Medicare part A is free for individuals that paid Medicare taxes at the time they were working, while Medicare part B requires one to pay a standard monthly premium. However, any other individual wishing to acquire can pay premiums as advised. Medicare part A insurance covers “inpatient care, skilled nursing facility care, hospice care, and home health care” while Medicare part B covers “outpatient care, home health care, services obtained from healthcare providers, some preventive services, and durable medical equipment” (Centers for Medicare & Medicaid Services, 2015, par. 1-8).

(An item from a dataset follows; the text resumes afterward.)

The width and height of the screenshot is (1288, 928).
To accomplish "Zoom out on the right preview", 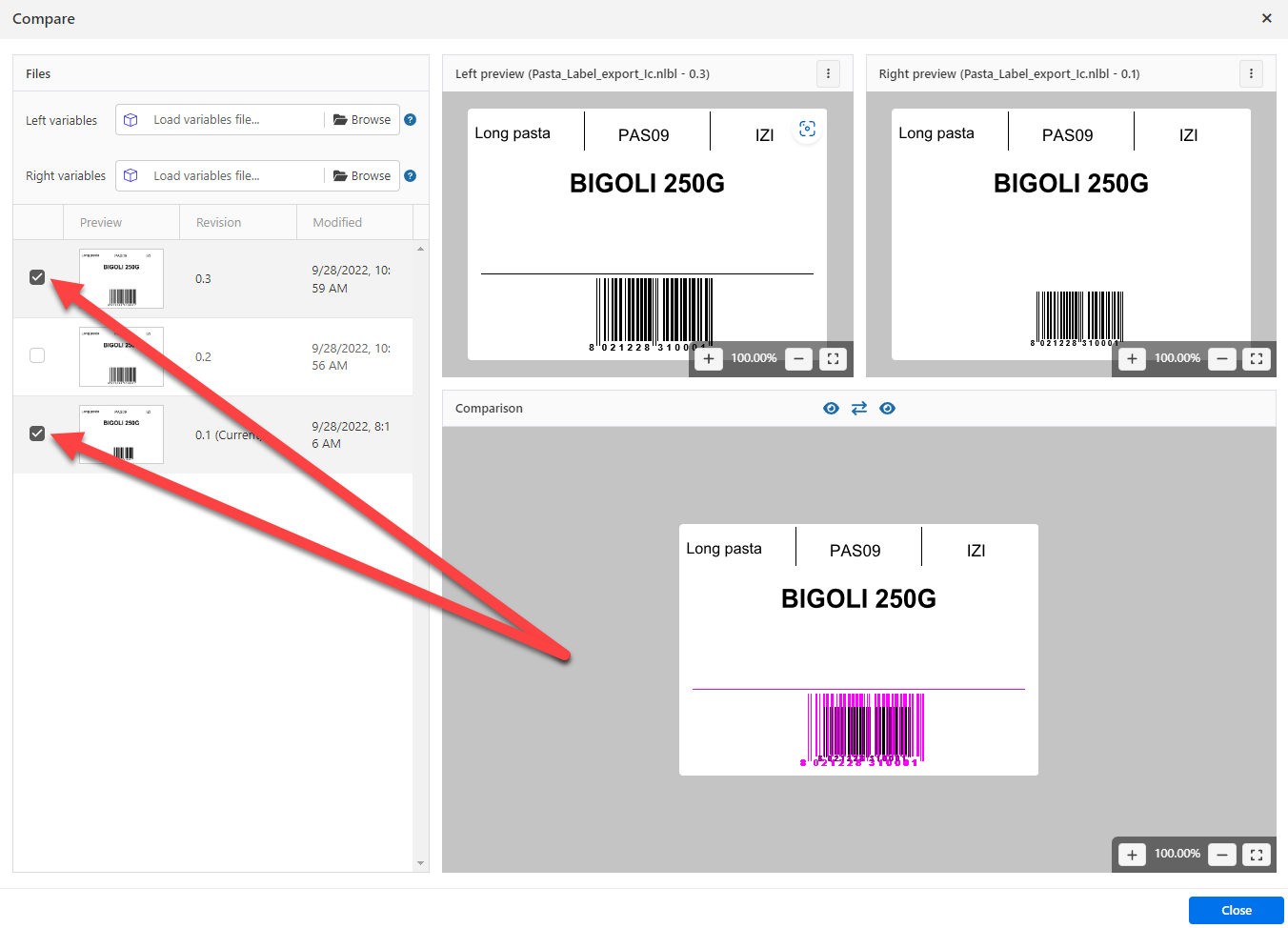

The ACA has led to the development of policies that limit access to healthcare as healthcare providers aim to reduce hospital readmissions, a measure that determines the number of financial incentives a hospital gets (Bhalla & Kalkut, 2010). The socioeconomic situations of both patients A and B differ anecdotally, and these are believed to affect progression and outcomes. Based on these socioeconomic factors, patient B does not have adequate resources and means to manage his condition as effectively as patient A manages his. Therefore, there is a high probability that health outcomes and utilization of healthcare services inpatient B will be poorer as opposed to those of patient A. Therefore, in order to reduce hospital readmission, optimal hospital performance is important. The essence of the Medicare-Medicaid financial incentive program was meant to improve the overall quality of healthcare. Healthcare providers should ensure that their patients, and especially those with limited access to resources, enroll in healthcare plan programs to ensure that therapy continues without interruptions even after discharge. Health education and promotional activities should help healthcare workers achieve their objectives in the provision of high-quality healthcare services as indicated by Silow-Carroll and Rodin (2013).
Medicare-Medicaid programs are imperative in ensuring individuals are able to access healthcare despite their financial limitations. Healthcare providers should not perceive the ACA and associated healthcare plans are a means of increasing healthcare disparities. Rather, it is a wakeup call for the healthcare practitioners to go the extra mile of ensuring their patients do well even after discharge from the hospital. Education and promotion activities should be at the forefront in ensuring patients attain quality healthcare.
Bhalla, R., & Kalkut, G. (2010). Could Medicare readmission policy exacerbate health care system inequity? Annals of Internal Medicine, 152, 114-117.
Centers for Medicare & Medicaid Services. (2015). What’s Medicare? Web.
Silow-Carroll, S., & Rodin, D. (2013). Forging community partnerships to improve health care: The experience of four Medicaid managed care organizations. The Commonwealth Fund, 19, 1-17.
Sommers, B. D. (2015). Health care reform’s unfinished work-Remaining barriers to coverage and access. The New England Journal of Medicine, 373, 2395-2397.